SeaWorld San Diego zookeepers are now asking the public to help name the plucky bird, who needed help leaving her shell.

An emperor penguin has hatched for the first time in 13 years at a US zoo.

SeaWorld San Diego welcomed the female chick – who needed help breaking out of her shell – on 12 September, the zoo announced on Wednesday.

“This is the most exciting thing we’ll do all year, potentially all decade,” said Justin Brackett, SeaWorld’s birds curator, in a video provided by the park.

Where do emperor penguins live?

A new emperor penguin chick stands on a surface at SeaWorld in San Diego.
A new emperor penguin chick stands on a surface at SeaWorld in San Diego.KYLE WILLIAMS/SEAWORLD SAN DIEGO/via REUTERS

Listed as a near threatened species by the IUCN, the emperor penguin lives around the coast of Antarctica.

Climate change poses an existential threat to these iconic birds, the largest living penguin species, as it erodes the sea ice on which they depend.

17 emperor penguins live in a minus 5 Celsius habitat at the marine theme park and zoo where the egg was laid on 7 July, SeaWorld said.

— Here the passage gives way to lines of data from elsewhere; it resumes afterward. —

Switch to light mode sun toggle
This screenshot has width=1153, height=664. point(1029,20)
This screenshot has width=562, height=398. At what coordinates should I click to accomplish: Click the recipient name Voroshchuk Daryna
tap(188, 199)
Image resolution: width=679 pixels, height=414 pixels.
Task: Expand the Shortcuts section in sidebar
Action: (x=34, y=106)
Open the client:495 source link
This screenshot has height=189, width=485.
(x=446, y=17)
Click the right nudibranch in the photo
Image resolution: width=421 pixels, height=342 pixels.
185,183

Some 300 penguins of several species live in the zoo’s penguin habitat, but SeaWorld staff took special pride in the emperor hatching, said Melissa Ramsey, SeaWorld’s supervisor of birds who helped hatch the penguin.

How did zookeepers help hatch the penguin chick?

Unlike other species that produce multiple eggs a year, the emperor female lays only one egg once a year, Ramsey said in a telephone interview with Reuters.

While other penguin males and females share incubation duties, the female emperor usually returns to the sea to feed after laying the egg, leaving the male to incubate the egg for more than two months when it does not eat.

They usually mate for life, the WWF says.

A new emperor penguin chick hatches with assistance at SeaWorld in San Diego.
A new emperor penguin chick hatches with assistance at SeaWorld in San Diego.KYLE WILLIAMS/SEAWORLD SAN DIEGO/via REUTERS

But because the mother did not transfer the egg to the father, SeaWorld staff took the egg into their care and detected movement and noise coming from it on 7 September.

After 72 hours elapsed without progress, the SeaWorld team carefully poked a hole in the egg to help the bird out over the next two days, Ramsey said.

The team later determined the chick had a beak malformation that impeded its hatching, Brackett said.